- Born: 1971 (age 53–54) India
- Occupation(s): Student and teaching assistant
- Criminal status: Released
- Parent(s): Captain Buddhi K Subbarao and Syamala Buddhi
- Criminal charge: threatening the life of George W. Bush and Bush's family
- Penalty: sentenced to 57 months of prison

= Vikram Buddhi =

Indian criminal

Vikram S. Buddhi (born May 10, 1971) is an Indian Ph.D. student and teaching assistant at Purdue University who was convicted in 2007 for making death threats online against United States president George W. Bush, and Vice President Dick Cheney. He was imprisoned for 4 years and 9 months, and deported to India upon his release.

==Biography==
Buddhi was born to Syamala Buddhi and Captain Buddhi K Subbarao in 1971. His father was a senior defence scientist with the Indian navy who had been tried for leaking naval secrets in 1988. He was acquitted in 1993 after the alleged leaked secrets were revealed to be his own Ph.D. thesis, a publicly available document.

==Trial==
Buddhi posted messages on a Yahoo business discussion forum in December 2005 and January 2006, calling upon the people of Iraq to retaliate against the Iraq war and kill President George W. Bush, Vice President Dick Cheney and their spouses.
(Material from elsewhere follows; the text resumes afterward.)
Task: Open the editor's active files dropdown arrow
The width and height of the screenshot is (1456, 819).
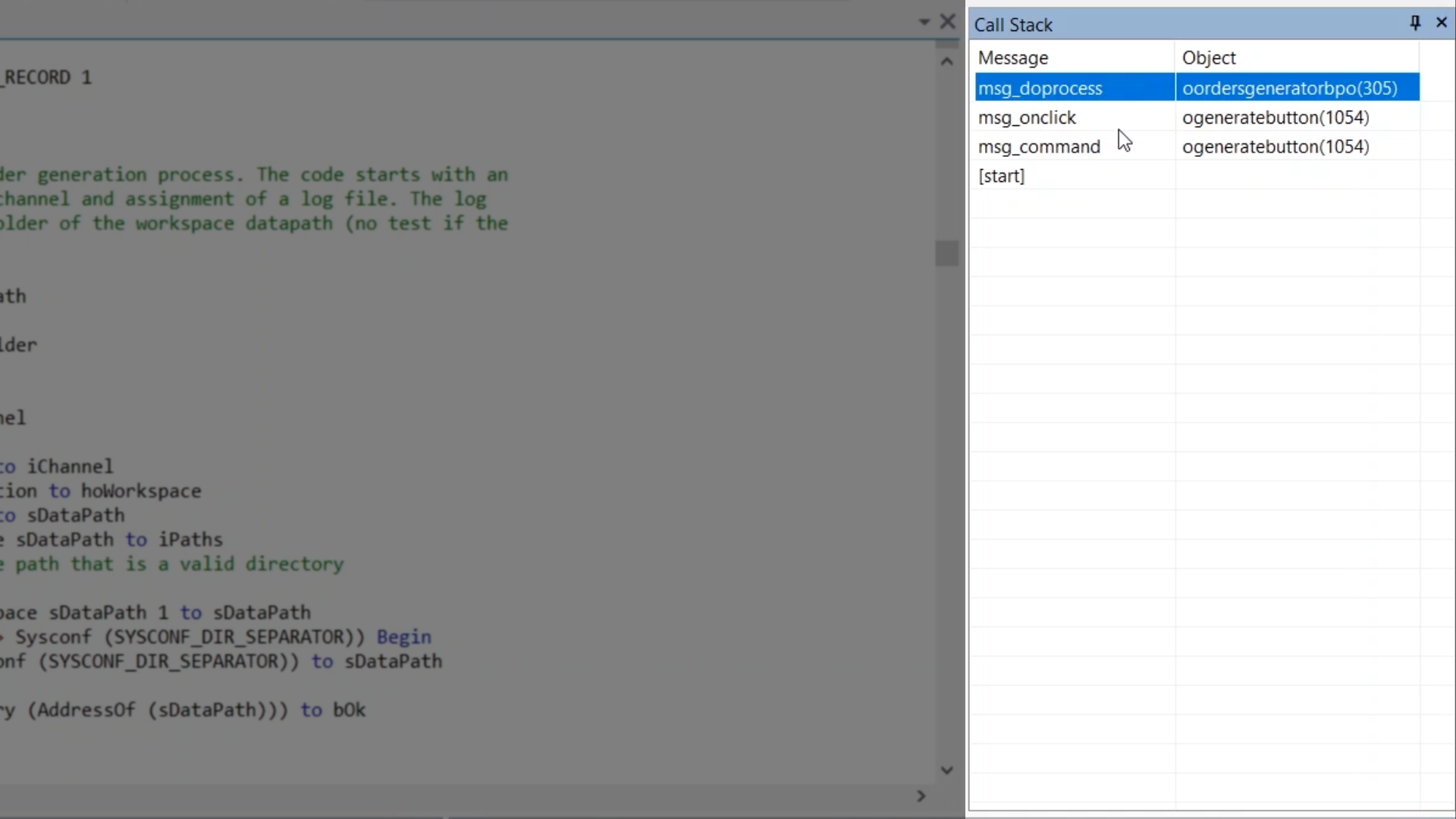Action: point(924,22)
Buddhi's lawyer Somnath Bharti alleged that the indictment did not mention any of the alleged charges and the prosecution failed to establish Buddhi as the author of the messages. Buddhi had hacked the Yahoo accounts of thousands of Purdue University Students, then used those hacked stolen IDs to spread anti-Bush and anti-war messages across Yahoo's Discussion Boards, using a bot.

Buddhi was sentenced in 2007 to 4 years, 9 months in prison.

==Reaction==
Buddhi received support from the alumni and staff of several IITs, who joined with his father and lobbied for his release. He also received support from External Affairs Minister, SM Krishna and former U.S. president Bill Clinton.